Problem to work on -
Recast the rows below as a JSON list of strings with one string per line. Begin at the line that contains "Click the Build", continue through the end of the rows, and leave out blank lines and the pictures.

Item coordinate data:
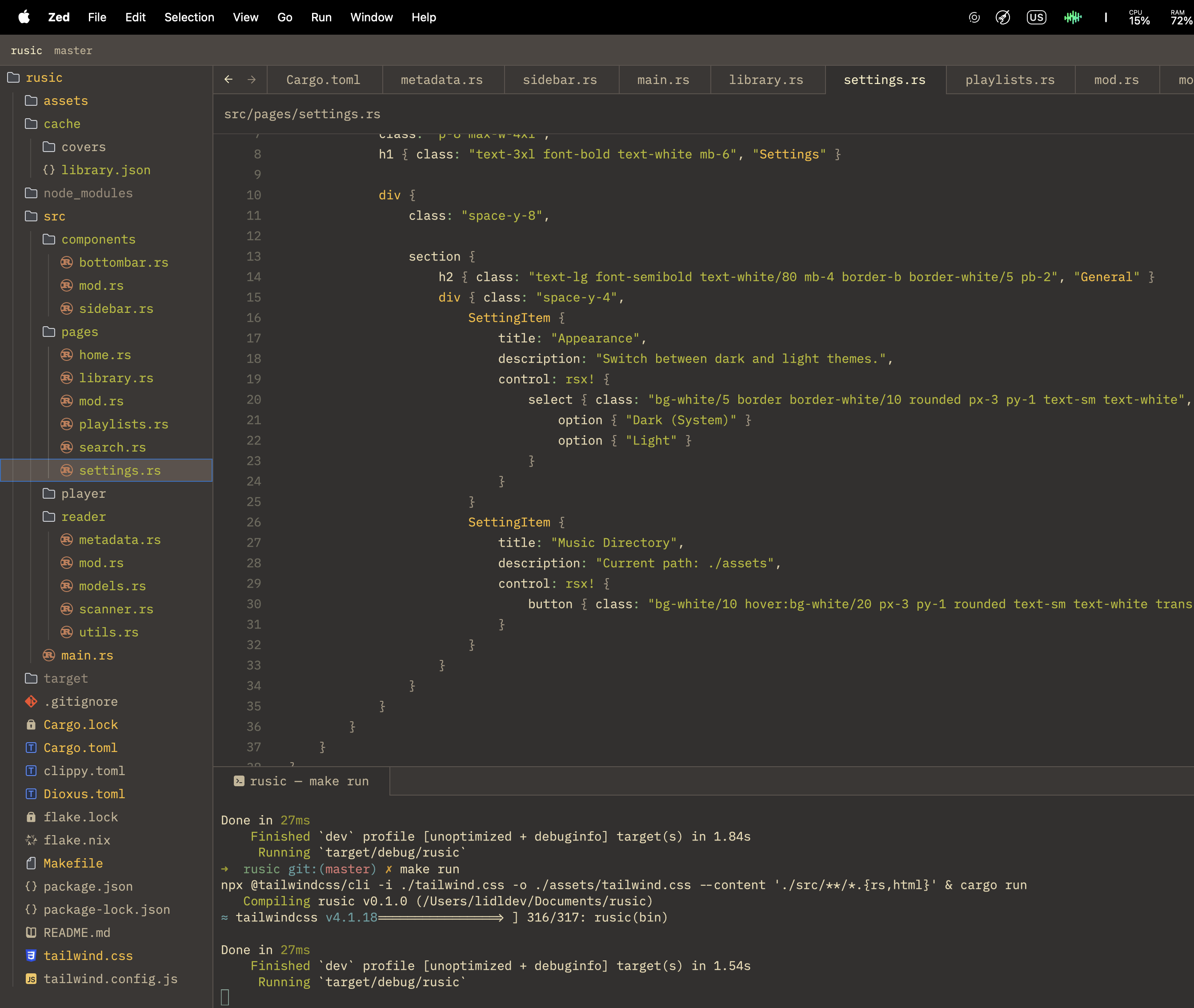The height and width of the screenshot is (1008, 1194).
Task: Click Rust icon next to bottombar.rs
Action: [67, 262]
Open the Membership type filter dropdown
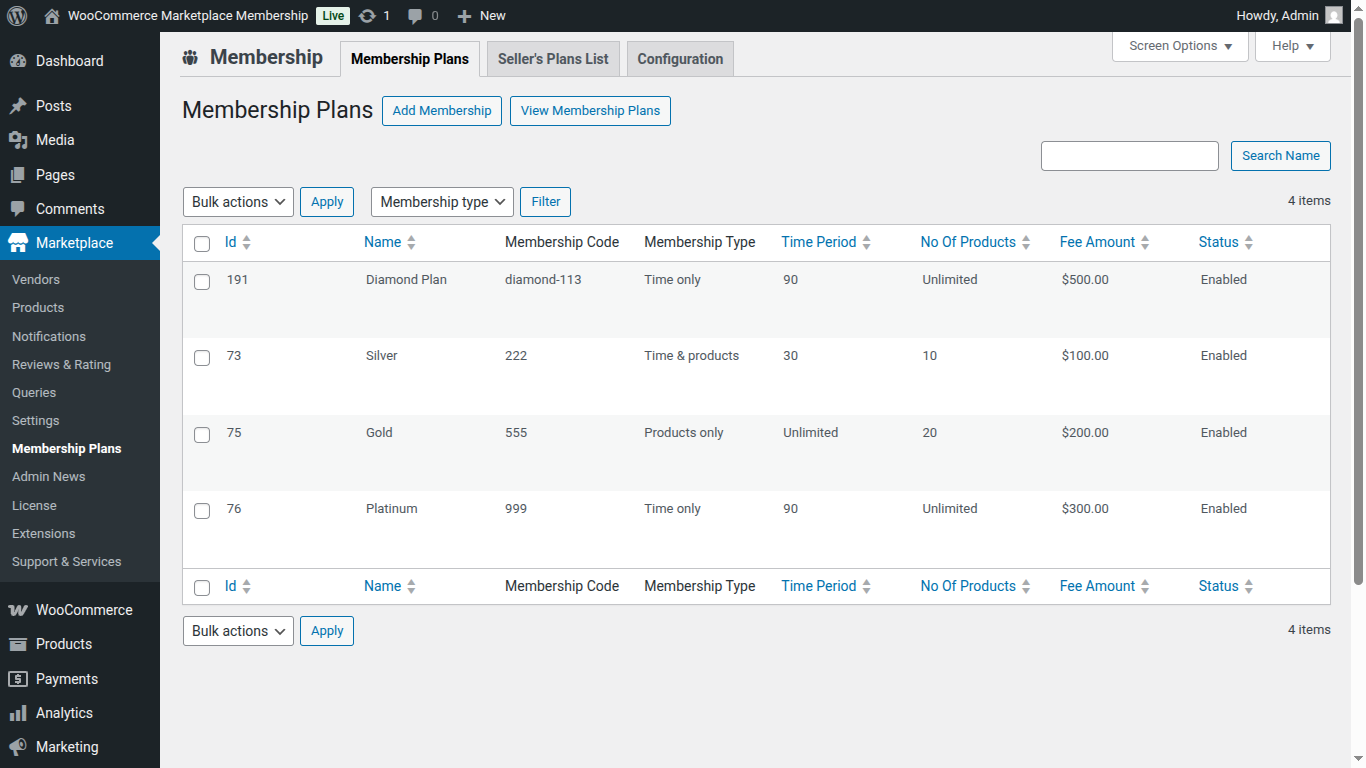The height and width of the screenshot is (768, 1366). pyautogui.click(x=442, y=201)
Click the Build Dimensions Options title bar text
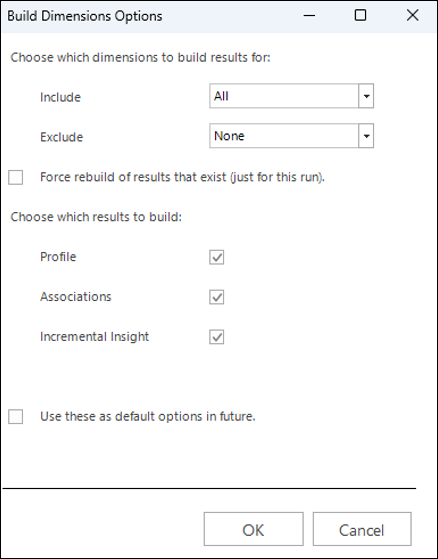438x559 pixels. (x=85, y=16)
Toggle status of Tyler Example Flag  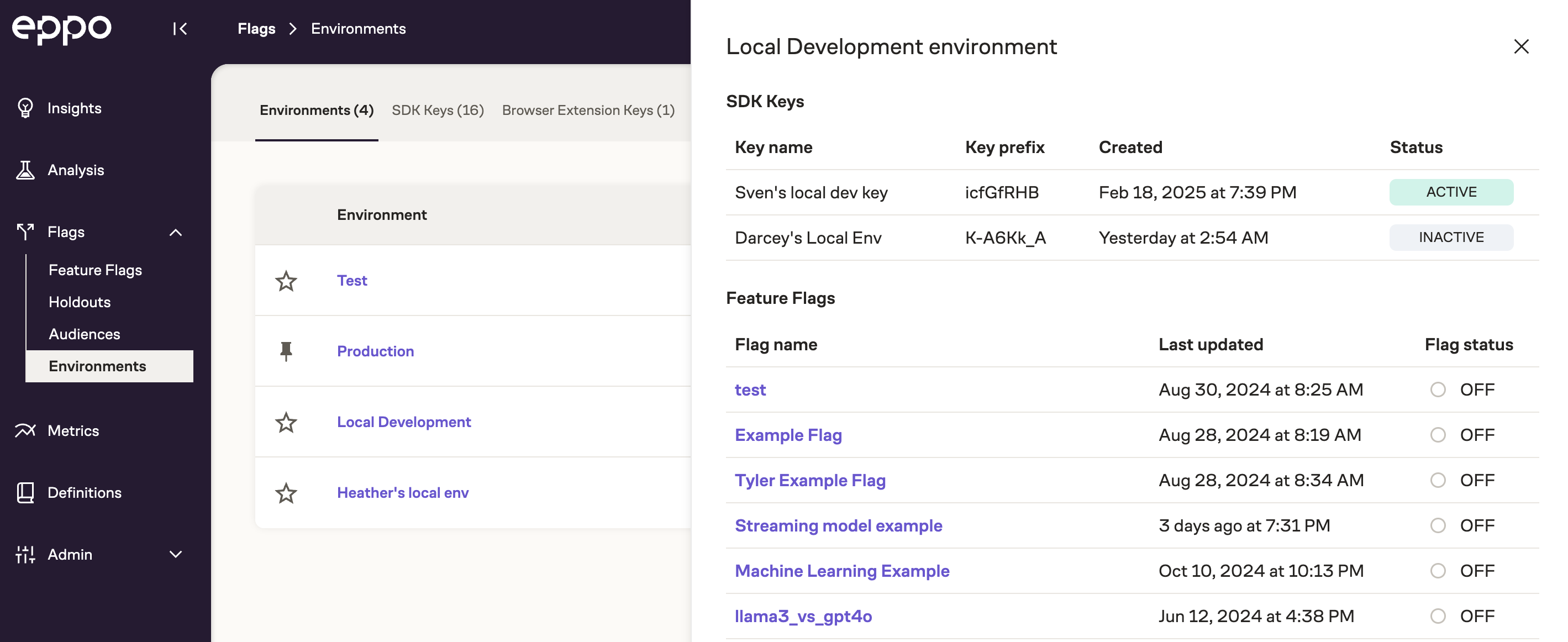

Task output -
[
  "Click the Build Dimensions Options title bar text",
  "438x559 pixels. (x=85, y=16)",
  "Toggle status of Tyler Example Flag  "
]